Partitioning — misaligned partition specs, over-partitioned tables with thousands of tiny partitions, mixed specs from schema evolution, hot partitions that conflict with compaction, and late-arriving data patterns that invalidate the partition layout.
Metadata & Snapshots — pure snapshot bloat without data file issues, and V1→V2 format version mismatches that block equality-delete operations.
Maintenance Safety — orphan files that get deleted when you run expiry before compaction finishes. A sequence error, not a configuration error.
Indexes — bloom filters on the wrong columns (low-cardinality or range-queried columns where min/max statistics already do the job), and Z-ordering over too many columns, which reduces locality rather than improving it.
Cost & Lifecycle — cold archives where the compute cost of maintenance exceeds any query savings, and the query-cost vs maintenance-cost tradeoff where the right answer is to do less, not more.

The benchmark scores each plan with an LLM judge evaluating correctness, specificity, and safety. All 22 passed with a perfect 5.0/5 average.

Two things are worth noting about the benchmark design. First, every scenario is a distinct failure pattern — we didn't generate synthetic variations of the same problem. Second, the score checks not just whether the skill recommends the right action, but whether it recommends it for the right reason and with the right caveats. A correct answer for the wrong reason scores lower.

This is v0.1

All five engines are supported. The 22 failure modes above are covered. Twenty-nine unit tests pass across the profiler and query-log parser.

What's missing: deeper multi-engine write coordination, large-scale migration scenarios (Hudi-to-Iceberg, Delta-to-Iceberg), Z-ordering tradeoffs at very high cardinalities, and more efficient token usage as the prompt structure matures. This is a starting point, not a complete reference.

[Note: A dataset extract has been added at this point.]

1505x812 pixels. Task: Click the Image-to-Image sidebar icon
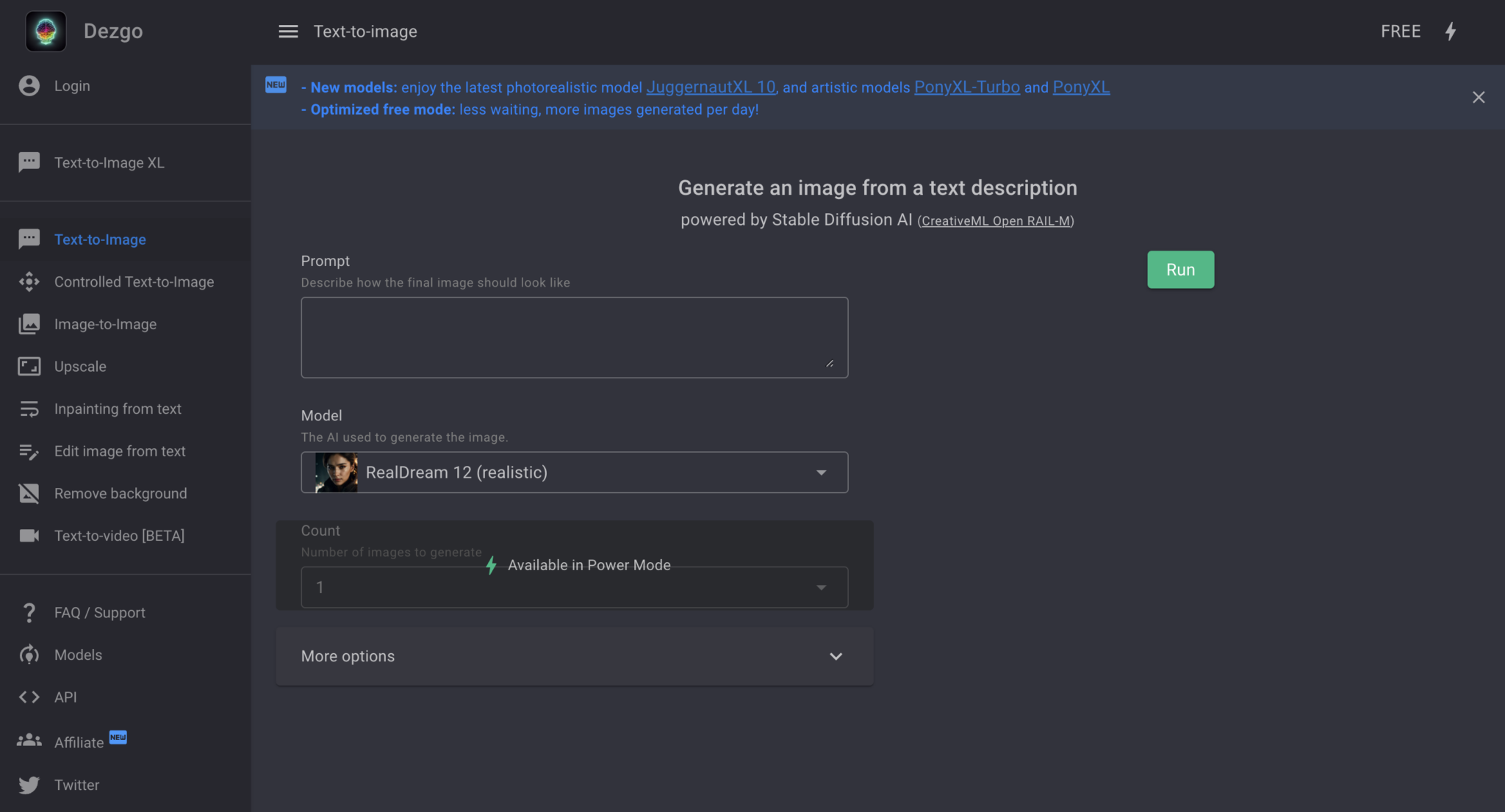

As the skill gets used on more real deployments, the patterns will sharpen and coverage will expand.

A call to the community

If you've been in the trenches with Iceberg — if you've hit the manifest bloat, the equality delete performance cliff, the partition evolution footguns — your hard-won knowledge is exactly what makes something like this useful. The difference between a generic best-practices checklist and a tool you actually trust is lived experience encoded into it.

We're inviting the Iceberg community to collaborate. Head to github.com/itamarwe/iceberg-optimizer-skill and open a PR with a pattern you've hit, a recommendation you'd add, or a scenario where the current guidance gets it wrong. The more real-world knowledge goes in, the more useful it gets for everyone who comes after.

The format is designed to be extended — new engines, new ingestion patterns, new maintenance scenarios, new benchmark fixtures slot in cleanly.

Why this matters more than it might seem

Most "AI for data" projects I see hit a wall that has nothing to do with the AI. The model is fine. The queries are reasonable. But the underlying tables are so poorly maintained that the data they're reading is stale, slow, or subtly wrong.

Iceberg is foundational infrastructure. How you design and maintain those tables shapes everything that reads from them — dashboards, analytics, AI agents. Getting it right isn't glamorous, but getting it wrong silently poisons everything above it.

That's the thing most teams learn too late. I'd rather they learn it earlier, from a tool, than the hard way at 2am.